The last night was reserved to enjoy flamenco rock. More than three decades ago, in 1979, with La Leyenda del Tiempo, another singer dared to try fusion and was criticized by orthodox flamenco followers, although he managed a creation which is currently a reference and must be in all flamenco discographies. What Camarón and his friends did was the first step in opening new frontiers to flamenco.
And the maestro Morente had the great idea of making a master work with his record Omega, which was what made the walls of the Alcalá fortress shake and shudder.
The show was sold out days ahead, no one wanted to miss the rare opportunity to hear the combination of Morente and Lagartija Nick.
With a first part in recital format, the Granada singer opened with bulerías, unaccompanied by music, and with plenty of rhythm from his group in a small circle that implied intimacy and a flavor of past times, a street fiesta. He continued with some alegrías to whet our appetite. And Lorca was expressed in the voice of Morente in verses from “El Pastor Bobo” set to bulerías, which the singer began with the accompaniment of David Cerreduela and El Paquete. With malagueñas he honored El Canario, and ended with the fandango of Frasquito.
The inclusion of dance made the event even more flamenco, and there were three artists anxious to do their best. Isaac, Alfonso Losa and “El Popo”, very strong, the screws which held the tablao together had to be tightened again and again; the percussion beat out the compás for the trío of dancers.
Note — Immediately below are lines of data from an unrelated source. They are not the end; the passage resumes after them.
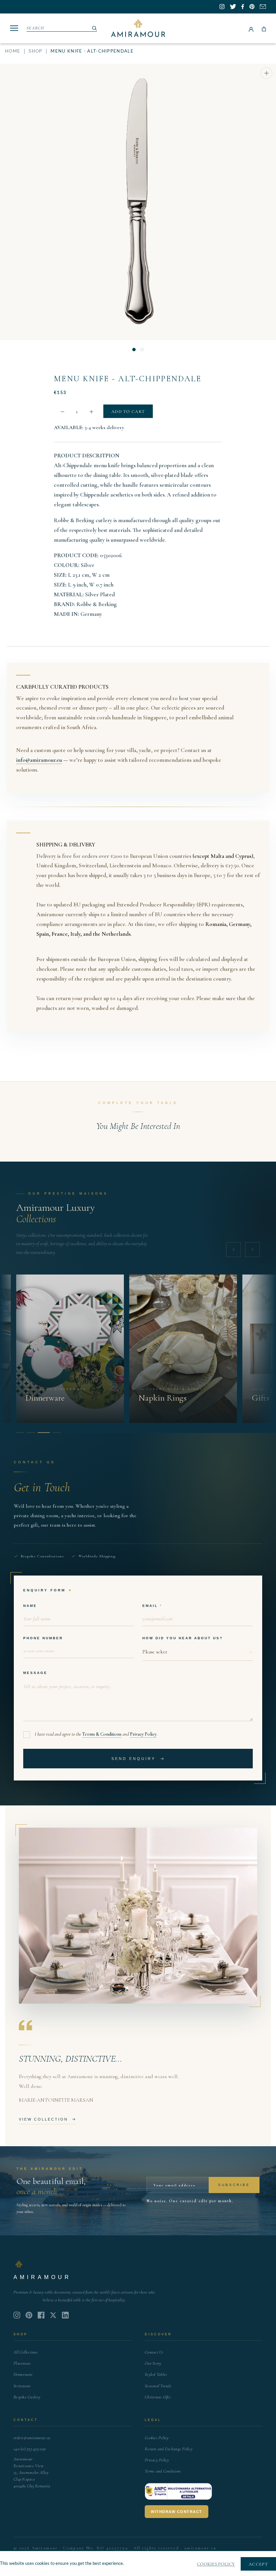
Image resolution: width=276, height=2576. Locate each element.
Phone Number (43, 1638)
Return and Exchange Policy (169, 2449)
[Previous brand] (233, 1249)
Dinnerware (23, 2374)
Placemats (22, 2363)
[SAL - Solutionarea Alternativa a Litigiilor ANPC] (178, 2491)
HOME (12, 51)
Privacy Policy (143, 1734)
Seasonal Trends (158, 2386)
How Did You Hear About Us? (182, 1638)
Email (150, 1606)
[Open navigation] (14, 28)
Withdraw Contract (176, 2512)
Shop (35, 51)
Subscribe (234, 2185)
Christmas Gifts (158, 2397)
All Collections (25, 2352)
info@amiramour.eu (39, 759)
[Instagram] (16, 2315)
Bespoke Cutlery (26, 2397)
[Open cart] (264, 28)
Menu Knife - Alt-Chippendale (127, 379)
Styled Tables (156, 2374)
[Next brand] (252, 1249)
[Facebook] (41, 2315)
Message (35, 1673)
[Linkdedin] (53, 2315)
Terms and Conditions (163, 2471)
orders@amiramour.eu (31, 2437)
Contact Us (154, 2352)
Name (30, 1606)
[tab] (20, 1432)
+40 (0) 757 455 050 (29, 2449)
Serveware (22, 2386)
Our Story (153, 2363)
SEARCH (35, 28)
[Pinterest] (29, 2315)
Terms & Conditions (102, 1734)
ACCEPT (258, 2564)
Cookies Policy (157, 2437)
Tradition versus youth, genetics face to face: a round of martinetes between father and son, Enrique Morente and Enrique “junior”, Kiki, joined by Angel Gabarre. “Nadie diga que locura…”, “En el barrio de Triana…” “Y si no es verdad…”. Tradition and hierarchy. The chill of the night air began to affect Morente’s voice, and a suspiciously artifical coughing attack, he would up with bulerias. The distinctive touch, to create out of nothing and find the way to heaven. But with bulerías.
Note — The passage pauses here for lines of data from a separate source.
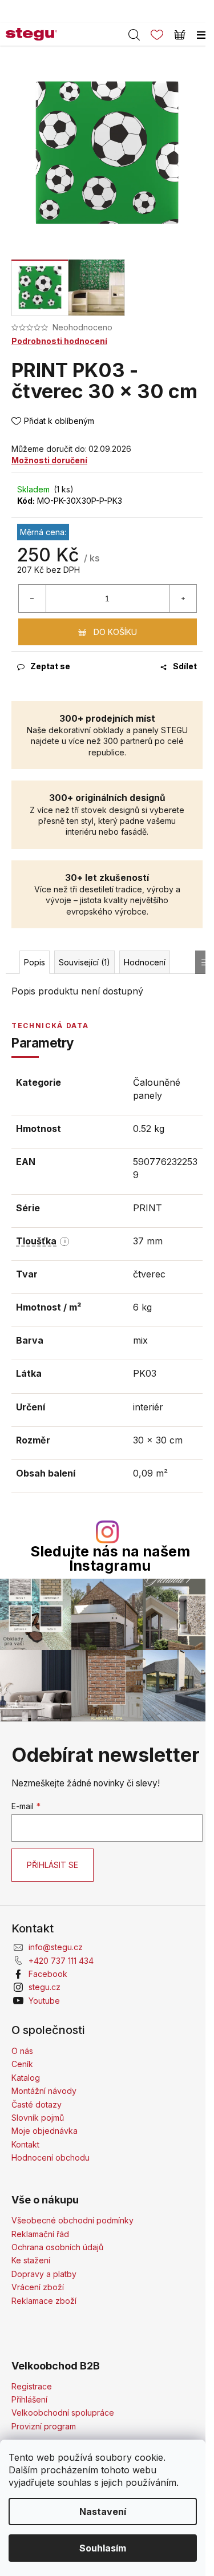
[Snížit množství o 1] (32, 598)
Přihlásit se (52, 1865)
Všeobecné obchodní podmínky (72, 2220)
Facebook (48, 1974)
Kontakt (25, 2144)
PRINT (147, 1208)
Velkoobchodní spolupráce (62, 2412)
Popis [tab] (34, 962)
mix (140, 1340)
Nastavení (102, 2511)
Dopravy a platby (43, 2274)
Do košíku (115, 632)
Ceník (22, 2064)
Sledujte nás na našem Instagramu (110, 1558)
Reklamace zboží (43, 2301)
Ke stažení (30, 2260)
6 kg (142, 1307)
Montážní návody (43, 2091)
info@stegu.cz (56, 1947)
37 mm (148, 1241)
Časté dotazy (36, 2104)
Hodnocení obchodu (50, 2157)
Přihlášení (29, 2399)
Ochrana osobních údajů (57, 2247)
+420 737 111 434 (61, 1961)
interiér (148, 1407)
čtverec (149, 1274)
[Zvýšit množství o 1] (182, 598)
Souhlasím (102, 2548)
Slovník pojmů (37, 2117)
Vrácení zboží (37, 2287)
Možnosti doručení (49, 460)
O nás (22, 2051)
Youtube (44, 2000)
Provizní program (43, 2426)
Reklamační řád (40, 2234)
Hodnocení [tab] (144, 962)
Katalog (25, 2077)
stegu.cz (44, 1987)
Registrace (31, 2386)
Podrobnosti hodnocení (59, 341)
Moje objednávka (44, 2131)
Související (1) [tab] (84, 962)
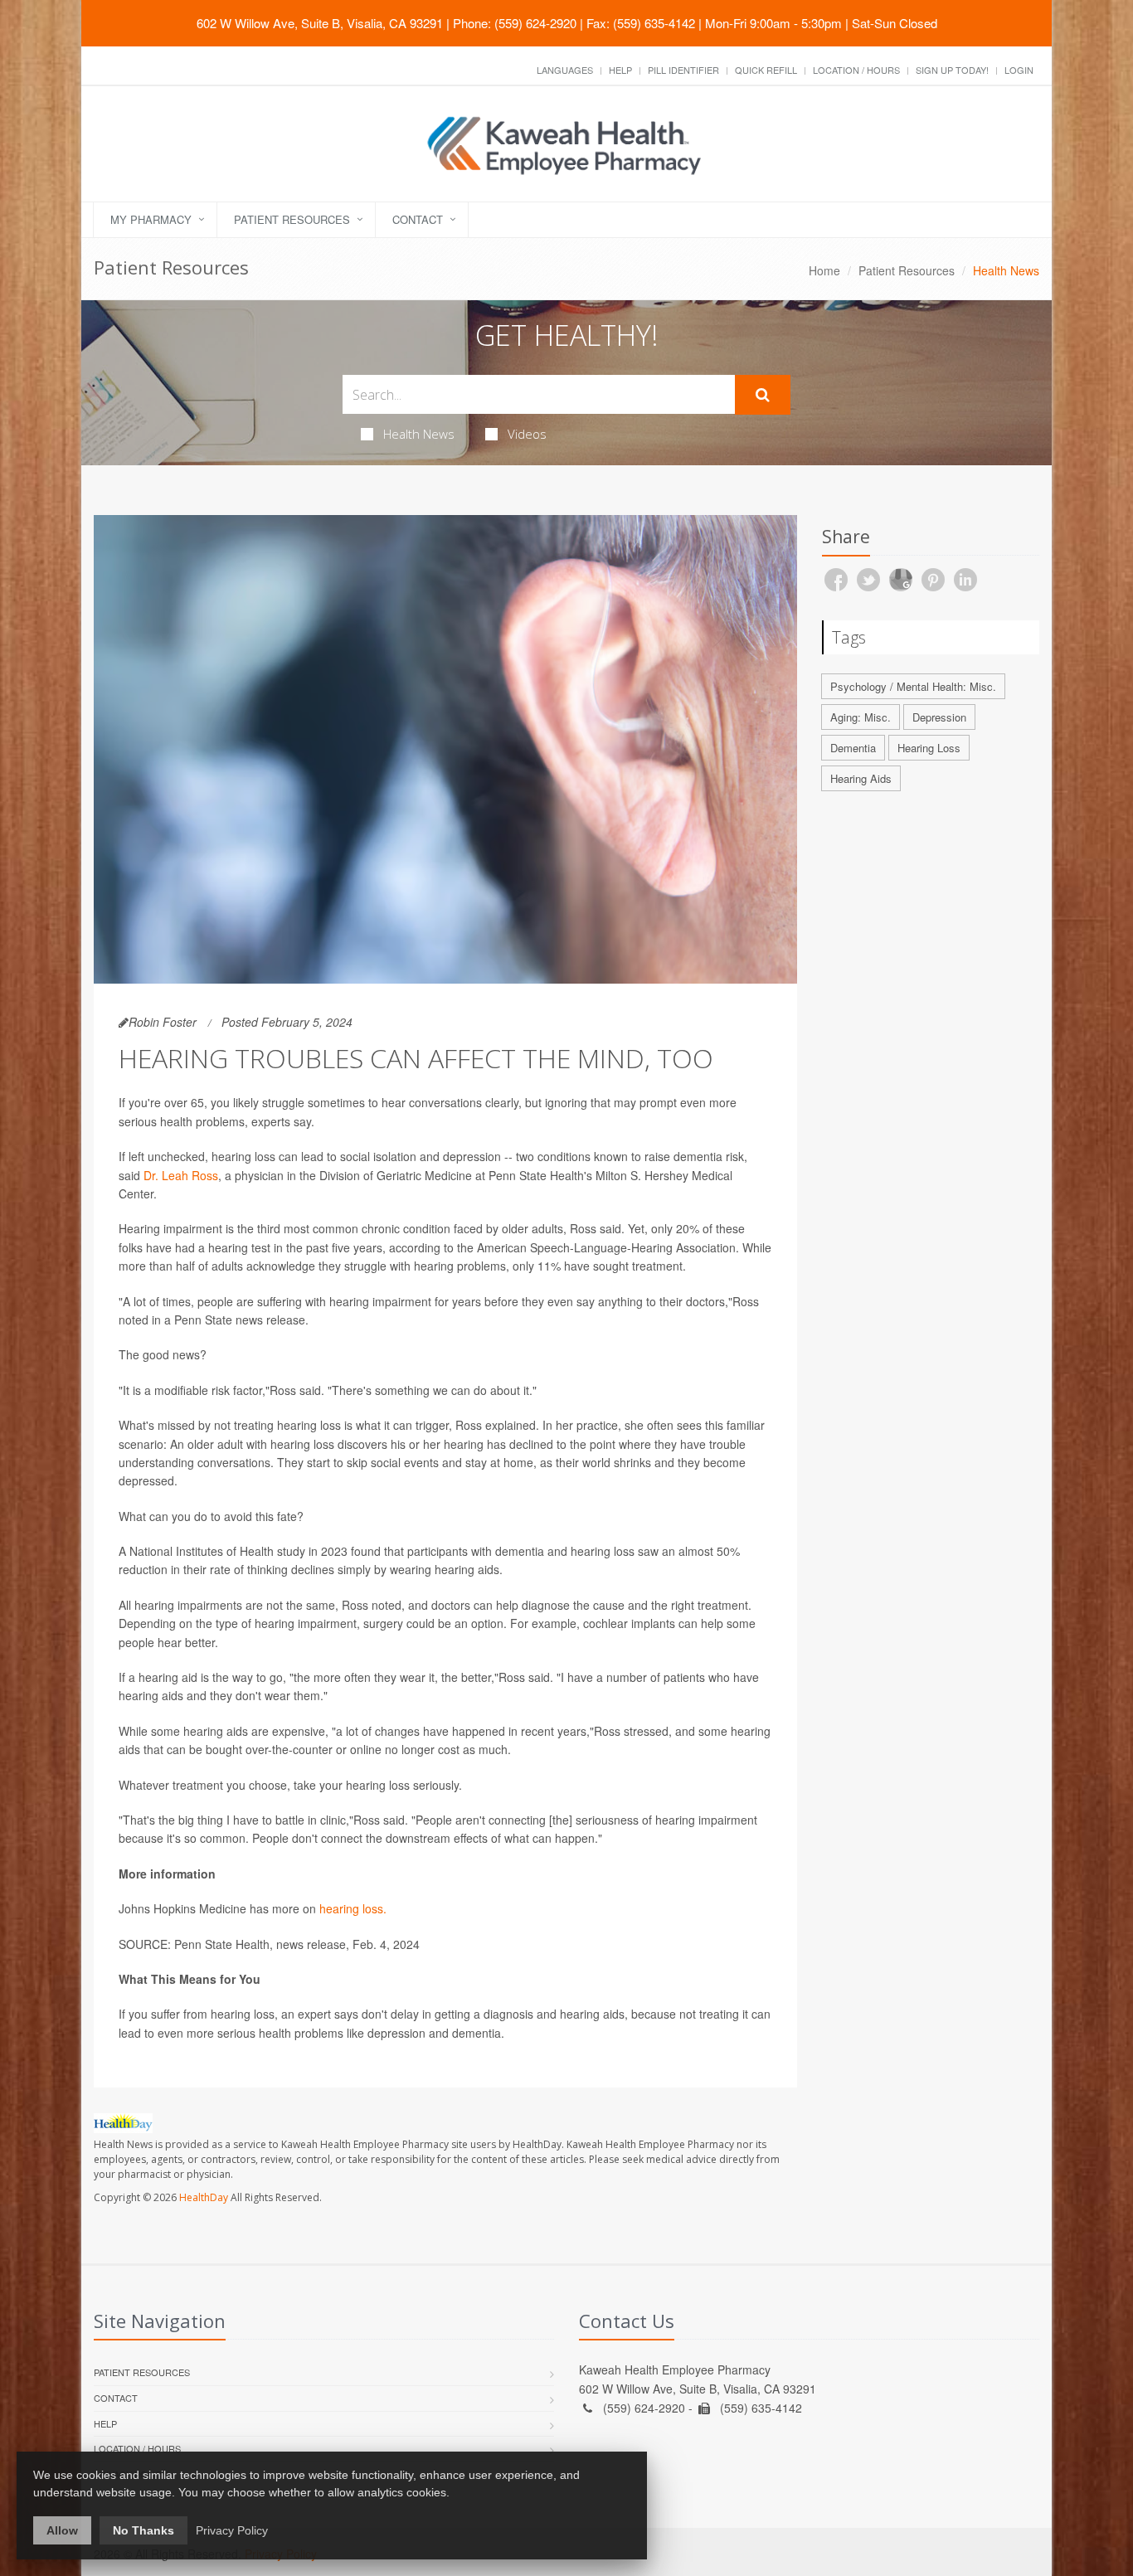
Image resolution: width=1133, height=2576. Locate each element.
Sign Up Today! (952, 69)
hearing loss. (353, 1908)
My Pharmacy (151, 219)
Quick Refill (766, 69)
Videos (527, 433)
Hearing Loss (928, 748)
The youngest daughter of the dynasty, Soleá, joins the family already on stage, as well as Las Negris to sing chorus for the tangos in which there was also some dancing.
With the most intense flamenco part of the show finished, the stage was given over to rock. The members of Lagartija Nick along with Enrique, with drums and electric guitar to adorn the special Morente voice for the title song of the record, Omega, to continue with Aleluya, not Haendel’s, obviously, but quite a good alternative. And a shooting star, Estrella…with the family on stage the singer’s first-born wasn’t going to be left out.
Estrella as warrior, rock-star, more of a rocker than ever, she turned into a grande diva for the song “Manhattan”, and held nothing back. She showed she could take on anything, and do a fine job.
The essence of Granada came with a granaína. “Nocturno de Brooklyn Bridge” was to Lorca what Omega was for Morente. Another musical work for Enrique that served as ending for a concert that will go down in history as one of the greats of the most avant-garde sort of flamenco. The audience begged for more, and the encore was “La Aurora de Nueva York” which brought the house down in the final bulerías which plenty of dance bits. The icing on the cake was sweeter than ever, the flamenco tradition was at the service of music, and not just any music.
The “Vaivenes Flamencos” Festival has proven itself to be an obligatory reference for 2009.